The comedy continues when Tom Paris turns the tables and rewrites the Doctor's holonovel to show him why everyone else is so offended by the Doctor's work. Now it's Robert Picardo's turn to cut loose, sporting a bad combover and playing his character with an extra dose of insensitivity and horniness. This leads to an unexpectedly poignant moment when the Doctor confronts Paris: Paris says he isn't bothered if others would see him as the Doctor wrote him; it bothers him that that's how The Doctor himself sees him.
Admittedly, this cluelessness from the Doctor to all the offenses he's causing seems a bit farfetched, as does to the degree to which he's protesting his lack of freedoms. Both seem more keyed to the Doctor circa season one than season seven. But at least to the latter point, the episode has an answer: the Doctor is writing with an eye toward his Alpha Quadrant brothers, who enjoy less freedom than he does.
Running alongside this enjoyable main story is a nice subplot about crewmembers taking their turns talking to family from the Alpha Quadrant. This gives us several lovely scenes with more emotional weight amid the comedy: Kim talking to his parents (and seeming very childlike when he does), B'Elanna facing her estranged father (with Paris at her side), and Seven of Nine learning why family does matter (when she has a brief talk with a distant aunt). Indeed, the quality of these little family vignettes is so good that I think it highlights a big misstep Voyager would take with its finale: it doesn't show us the characters interacting with loved ones after they make it back to Earth.
——
ASSIGNED TASK
From the episode review above, please pull out the passage that begins at the words "Running alongside this" and stops after "back to Earth.", copying it word for word.

DATASET ENTRIES
——
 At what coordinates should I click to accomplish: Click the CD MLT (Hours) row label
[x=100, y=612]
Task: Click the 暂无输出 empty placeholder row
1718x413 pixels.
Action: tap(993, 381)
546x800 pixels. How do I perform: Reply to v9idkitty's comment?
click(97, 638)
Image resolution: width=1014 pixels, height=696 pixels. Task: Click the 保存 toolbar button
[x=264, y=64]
——
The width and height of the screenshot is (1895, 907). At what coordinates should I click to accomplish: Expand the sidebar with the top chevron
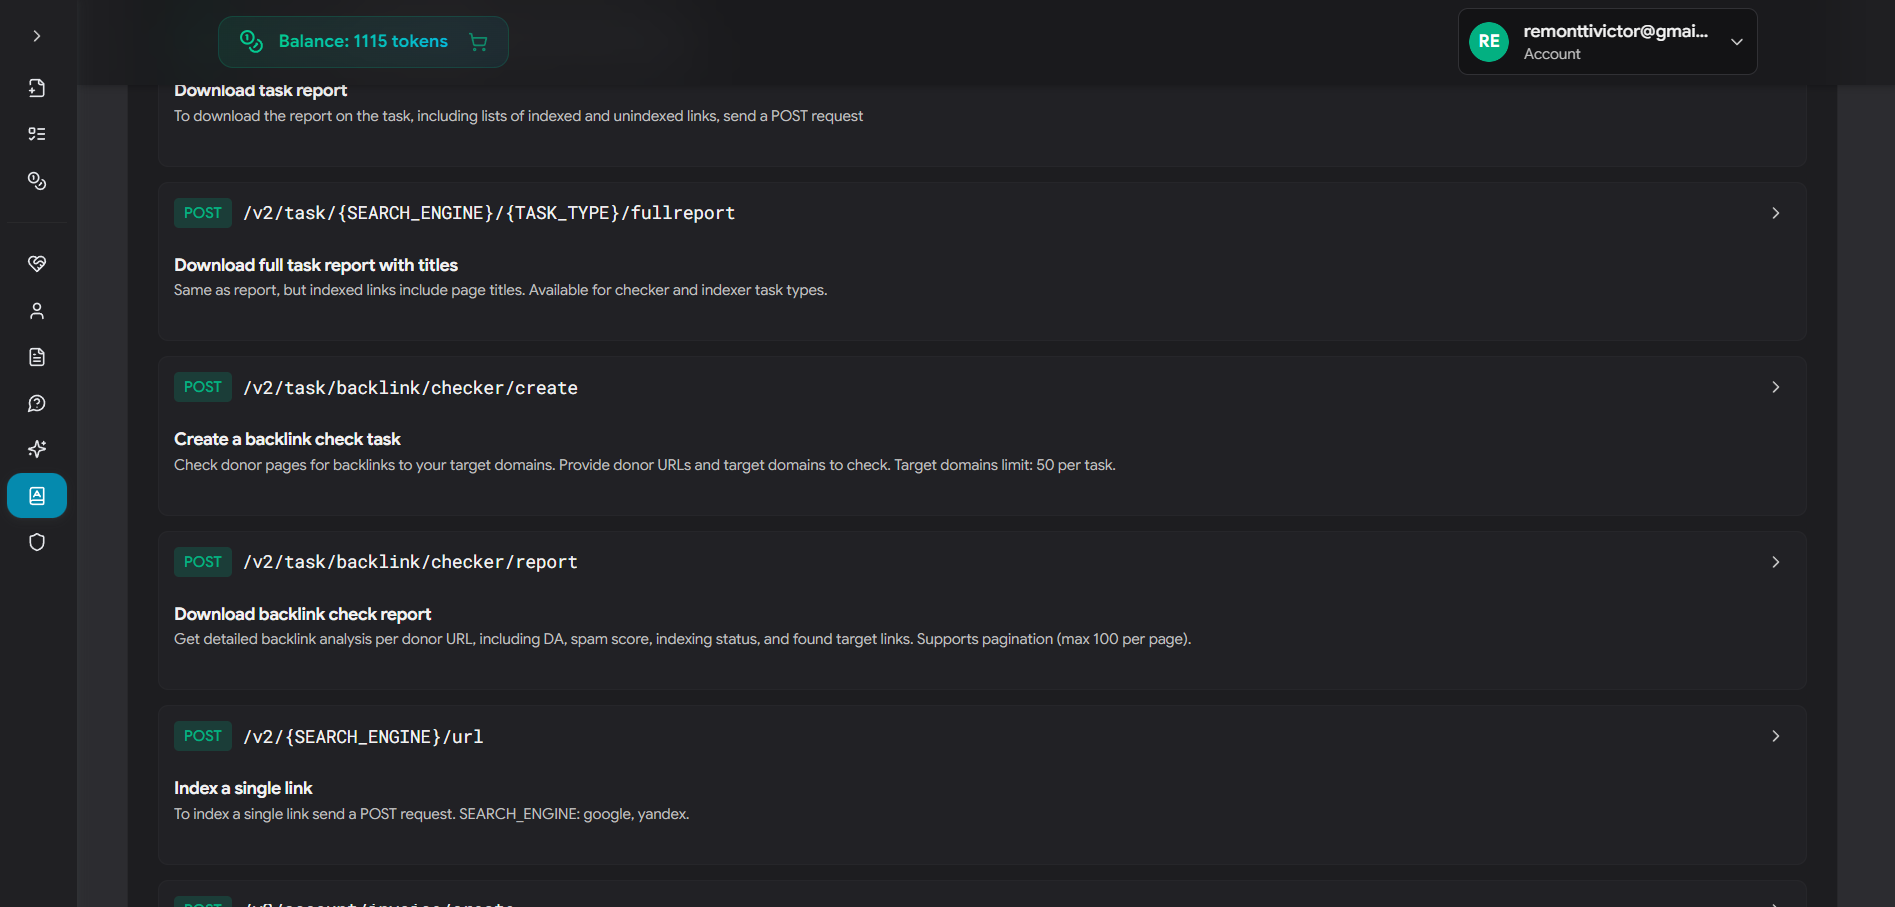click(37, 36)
——
RESULT BELOW
Running alongside this enjoyable main story is a nice subplot about crewmembers taking their turns talking to family from the Alpha Quadrant. This gives us several lovely scenes with more emotional weight amid the comedy: Kim talking to his parents (and seeming very childlike when he does), B'Elanna facing her estranged father (with Paris at her side), and Seven of Nine learning why family does matter (when she has a brief talk with a distant aunt). Indeed, the quality of these little family vignettes is so good that I think it highlights a big misstep Voyager would take with its finale: it doesn't show us the characters interacting with loved ones after they make it back to Earth.